— start of RECORD EXTRACTS —
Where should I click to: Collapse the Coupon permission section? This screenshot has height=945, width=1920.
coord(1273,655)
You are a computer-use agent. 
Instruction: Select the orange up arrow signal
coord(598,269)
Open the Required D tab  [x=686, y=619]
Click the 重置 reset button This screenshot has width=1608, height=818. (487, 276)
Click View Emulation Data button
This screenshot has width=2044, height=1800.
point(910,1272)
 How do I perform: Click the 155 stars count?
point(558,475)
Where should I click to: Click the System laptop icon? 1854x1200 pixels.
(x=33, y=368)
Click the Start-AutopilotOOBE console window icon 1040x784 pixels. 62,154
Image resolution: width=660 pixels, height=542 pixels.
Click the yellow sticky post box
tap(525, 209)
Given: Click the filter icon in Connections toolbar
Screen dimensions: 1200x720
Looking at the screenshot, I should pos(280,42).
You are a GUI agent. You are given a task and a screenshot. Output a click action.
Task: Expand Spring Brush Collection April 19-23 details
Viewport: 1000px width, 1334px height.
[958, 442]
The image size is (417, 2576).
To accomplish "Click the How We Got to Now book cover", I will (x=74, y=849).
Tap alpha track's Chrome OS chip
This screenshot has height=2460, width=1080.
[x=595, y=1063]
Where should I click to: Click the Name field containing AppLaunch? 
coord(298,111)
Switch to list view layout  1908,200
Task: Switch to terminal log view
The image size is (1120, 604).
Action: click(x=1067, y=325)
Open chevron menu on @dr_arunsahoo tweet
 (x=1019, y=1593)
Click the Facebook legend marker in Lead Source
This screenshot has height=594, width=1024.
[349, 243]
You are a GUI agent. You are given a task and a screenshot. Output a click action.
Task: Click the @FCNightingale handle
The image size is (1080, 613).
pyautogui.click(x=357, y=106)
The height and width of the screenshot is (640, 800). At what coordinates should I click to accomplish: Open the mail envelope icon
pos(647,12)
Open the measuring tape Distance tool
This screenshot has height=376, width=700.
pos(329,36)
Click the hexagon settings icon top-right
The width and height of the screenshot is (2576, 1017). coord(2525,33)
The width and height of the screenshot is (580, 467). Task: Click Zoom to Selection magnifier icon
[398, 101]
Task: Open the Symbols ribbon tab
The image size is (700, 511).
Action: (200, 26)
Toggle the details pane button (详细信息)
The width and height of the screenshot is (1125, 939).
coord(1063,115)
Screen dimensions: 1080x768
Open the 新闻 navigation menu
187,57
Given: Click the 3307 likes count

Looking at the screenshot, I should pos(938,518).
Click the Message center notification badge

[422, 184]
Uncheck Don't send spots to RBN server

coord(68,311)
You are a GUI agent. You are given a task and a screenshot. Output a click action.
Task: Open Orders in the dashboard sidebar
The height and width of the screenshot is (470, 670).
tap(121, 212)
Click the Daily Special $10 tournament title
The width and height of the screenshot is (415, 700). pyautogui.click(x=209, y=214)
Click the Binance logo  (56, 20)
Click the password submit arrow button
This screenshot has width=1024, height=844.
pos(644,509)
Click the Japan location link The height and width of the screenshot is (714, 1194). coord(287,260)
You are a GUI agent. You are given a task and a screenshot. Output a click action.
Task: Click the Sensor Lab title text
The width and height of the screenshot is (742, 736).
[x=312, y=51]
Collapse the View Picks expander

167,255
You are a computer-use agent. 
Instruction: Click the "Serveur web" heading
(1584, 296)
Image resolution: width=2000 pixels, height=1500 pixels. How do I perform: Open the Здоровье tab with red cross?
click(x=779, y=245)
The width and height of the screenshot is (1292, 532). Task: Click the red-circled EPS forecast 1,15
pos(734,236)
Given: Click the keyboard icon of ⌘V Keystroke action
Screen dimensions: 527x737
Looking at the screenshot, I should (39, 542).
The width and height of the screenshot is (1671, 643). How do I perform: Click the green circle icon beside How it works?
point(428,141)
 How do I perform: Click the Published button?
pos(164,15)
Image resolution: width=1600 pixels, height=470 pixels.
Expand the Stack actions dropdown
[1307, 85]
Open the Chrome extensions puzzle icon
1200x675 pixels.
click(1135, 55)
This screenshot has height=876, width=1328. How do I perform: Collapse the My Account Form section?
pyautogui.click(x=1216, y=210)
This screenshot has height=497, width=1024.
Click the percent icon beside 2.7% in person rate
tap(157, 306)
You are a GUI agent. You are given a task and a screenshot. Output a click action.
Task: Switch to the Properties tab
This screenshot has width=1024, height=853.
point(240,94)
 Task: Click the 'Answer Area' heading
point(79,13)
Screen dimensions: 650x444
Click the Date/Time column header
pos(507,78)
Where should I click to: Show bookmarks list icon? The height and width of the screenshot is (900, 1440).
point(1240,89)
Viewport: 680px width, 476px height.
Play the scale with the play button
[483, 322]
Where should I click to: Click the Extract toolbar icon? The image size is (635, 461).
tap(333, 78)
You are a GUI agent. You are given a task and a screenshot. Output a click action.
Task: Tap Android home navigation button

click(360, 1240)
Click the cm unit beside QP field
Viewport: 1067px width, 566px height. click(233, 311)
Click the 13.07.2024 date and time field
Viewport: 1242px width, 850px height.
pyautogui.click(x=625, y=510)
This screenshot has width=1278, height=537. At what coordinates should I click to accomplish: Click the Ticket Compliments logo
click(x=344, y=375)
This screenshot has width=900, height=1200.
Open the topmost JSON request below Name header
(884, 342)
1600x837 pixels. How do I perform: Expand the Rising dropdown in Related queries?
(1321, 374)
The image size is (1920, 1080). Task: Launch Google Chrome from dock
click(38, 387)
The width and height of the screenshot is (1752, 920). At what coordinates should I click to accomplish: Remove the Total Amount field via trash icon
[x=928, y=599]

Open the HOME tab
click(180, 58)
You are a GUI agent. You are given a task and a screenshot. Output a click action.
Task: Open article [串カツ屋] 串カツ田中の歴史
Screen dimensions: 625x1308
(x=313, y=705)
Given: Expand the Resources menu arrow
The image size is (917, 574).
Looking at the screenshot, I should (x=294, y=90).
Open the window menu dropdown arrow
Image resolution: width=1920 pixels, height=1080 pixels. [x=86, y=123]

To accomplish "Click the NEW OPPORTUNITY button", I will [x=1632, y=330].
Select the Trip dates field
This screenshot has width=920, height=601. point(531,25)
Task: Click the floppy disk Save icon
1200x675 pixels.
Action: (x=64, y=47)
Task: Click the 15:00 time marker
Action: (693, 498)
— end of RECORD EXTRACTS —
Copy out all of the rows above word for word, line by line, with nothing changed or left out.

- FULL RESPONSE
Where should I click to: Collapse the Coupon permission section? This screenshot has height=945, width=1920.
coord(1273,655)
You are a computer-use agent. 
Instruction: Select the orange up arrow signal
coord(598,269)
Open the Required D tab  [x=686, y=619]
Click the 重置 reset button This screenshot has width=1608, height=818. (487, 276)
Click View Emulation Data button
This screenshot has width=2044, height=1800.
point(910,1272)
 How do I perform: Click the 155 stars count?
point(558,475)
Where should I click to: Click the System laptop icon? 1854x1200 pixels.
(x=33, y=368)
Click the Start-AutopilotOOBE console window icon 1040x784 pixels. 62,154
Image resolution: width=660 pixels, height=542 pixels.
Click the yellow sticky post box
tap(525, 209)
Given: Click the filter icon in Connections toolbar
Screen dimensions: 1200x720
Looking at the screenshot, I should pos(280,42).
You are a GUI agent. You are given a task and a screenshot. Output a click action.
Task: Expand Spring Brush Collection April 19-23 details
Viewport: 1000px width, 1334px height.
[958, 442]
The image size is (417, 2576).
To accomplish "Click the How We Got to Now book cover", I will (x=74, y=849).
Tap alpha track's Chrome OS chip
This screenshot has height=2460, width=1080.
[x=595, y=1063]
Where should I click to: Click the Name field containing AppLaunch? 
coord(298,111)
Switch to list view layout  1908,200
Task: Switch to terminal log view
The image size is (1120, 604).
Action: click(x=1067, y=325)
Open chevron menu on @dr_arunsahoo tweet
 (x=1019, y=1593)
Click the Facebook legend marker in Lead Source
This screenshot has height=594, width=1024.
[349, 243]
You are a GUI agent. You are given a task and a screenshot. Output a click action.
Task: Click the @FCNightingale handle
The image size is (1080, 613).
pyautogui.click(x=357, y=106)
The height and width of the screenshot is (640, 800). At what coordinates should I click to accomplish: Open the mail envelope icon
pos(647,12)
Open the measuring tape Distance tool
This screenshot has height=376, width=700.
pos(329,36)
Click the hexagon settings icon top-right
The width and height of the screenshot is (2576, 1017). coord(2525,33)
The width and height of the screenshot is (580, 467). Task: Click Zoom to Selection magnifier icon
[398, 101]
Task: Open the Symbols ribbon tab
The image size is (700, 511).
Action: (200, 26)
Toggle the details pane button (详细信息)
The width and height of the screenshot is (1125, 939).
coord(1063,115)
Screen dimensions: 1080x768
Open the 新闻 navigation menu
187,57
Given: Click the 3307 likes count

Looking at the screenshot, I should pos(938,518).
Click the Message center notification badge

[422, 184]
Uncheck Don't send spots to RBN server

coord(68,311)
You are a GUI agent. You are given a task and a screenshot. Output a click action.
Task: Open Orders in the dashboard sidebar
The height and width of the screenshot is (470, 670).
tap(121, 212)
Click the Daily Special $10 tournament title
The width and height of the screenshot is (415, 700). pyautogui.click(x=209, y=214)
Click the Binance logo  (56, 20)
Click the password submit arrow button
This screenshot has width=1024, height=844.
pos(644,509)
Click the Japan location link The height and width of the screenshot is (714, 1194). coord(287,260)
You are a GUI agent. You are given a task and a screenshot. Output a click action.
Task: Click the Sensor Lab title text
The width and height of the screenshot is (742, 736).
[x=312, y=51]
Collapse the View Picks expander

167,255
You are a computer-use agent. 
Instruction: Click the "Serveur web" heading
(1584, 296)
Image resolution: width=2000 pixels, height=1500 pixels. How do I perform: Open the Здоровье tab with red cross?
click(x=779, y=245)
The width and height of the screenshot is (1292, 532). Task: Click the red-circled EPS forecast 1,15
pos(734,236)
Given: Click the keyboard icon of ⌘V Keystroke action
Screen dimensions: 527x737
Looking at the screenshot, I should (39, 542).
The width and height of the screenshot is (1671, 643). How do I perform: Click the green circle icon beside How it works?
point(428,141)
 How do I perform: Click the Published button?
pos(164,15)
Image resolution: width=1600 pixels, height=470 pixels.
Expand the Stack actions dropdown
[1307, 85]
Open the Chrome extensions puzzle icon
1200x675 pixels.
click(1135, 55)
This screenshot has height=876, width=1328. How do I perform: Collapse the My Account Form section?
pyautogui.click(x=1216, y=210)
This screenshot has height=497, width=1024.
Click the percent icon beside 2.7% in person rate
tap(157, 306)
You are a GUI agent. You are given a task and a screenshot. Output a click action.
Task: Switch to the Properties tab
This screenshot has width=1024, height=853.
point(240,94)
 Task: Click the 'Answer Area' heading
point(79,13)
Screen dimensions: 650x444
Click the Date/Time column header
pos(507,78)
Where should I click to: Show bookmarks list icon? The height and width of the screenshot is (900, 1440).
point(1240,89)
Viewport: 680px width, 476px height.
Play the scale with the play button
[483, 322]
Where should I click to: Click the Extract toolbar icon? The image size is (635, 461).
tap(333, 78)
You are a GUI agent. You are given a task and a screenshot. Output a click action.
Task: Tap Android home navigation button

click(360, 1240)
Click the cm unit beside QP field
Viewport: 1067px width, 566px height. click(233, 311)
Click the 13.07.2024 date and time field
Viewport: 1242px width, 850px height.
pyautogui.click(x=625, y=510)
This screenshot has width=1278, height=537. At what coordinates should I click to accomplish: Click the Ticket Compliments logo
click(x=344, y=375)
This screenshot has width=900, height=1200.
Open the topmost JSON request below Name header
(884, 342)
1600x837 pixels. How do I perform: Expand the Rising dropdown in Related queries?
(1321, 374)
The image size is (1920, 1080). Task: Launch Google Chrome from dock
click(38, 387)
The width and height of the screenshot is (1752, 920). At what coordinates should I click to accomplish: Remove the Total Amount field via trash icon
[x=928, y=599]

Open the HOME tab
click(180, 58)
You are a GUI agent. You are given a task and a screenshot. Output a click action.
Task: Open article [串カツ屋] 串カツ田中の歴史
Screen dimensions: 625x1308
(x=313, y=705)
Given: Expand the Resources menu arrow
The image size is (917, 574).
Looking at the screenshot, I should (x=294, y=90).
Open the window menu dropdown arrow
Image resolution: width=1920 pixels, height=1080 pixels. [x=86, y=123]

To accomplish "Click the NEW OPPORTUNITY button", I will [x=1632, y=330].
Select the Trip dates field
This screenshot has width=920, height=601. point(531,25)
Task: Click the floppy disk Save icon
1200x675 pixels.
Action: (x=64, y=47)
Task: Click the 15:00 time marker
Action: (693, 498)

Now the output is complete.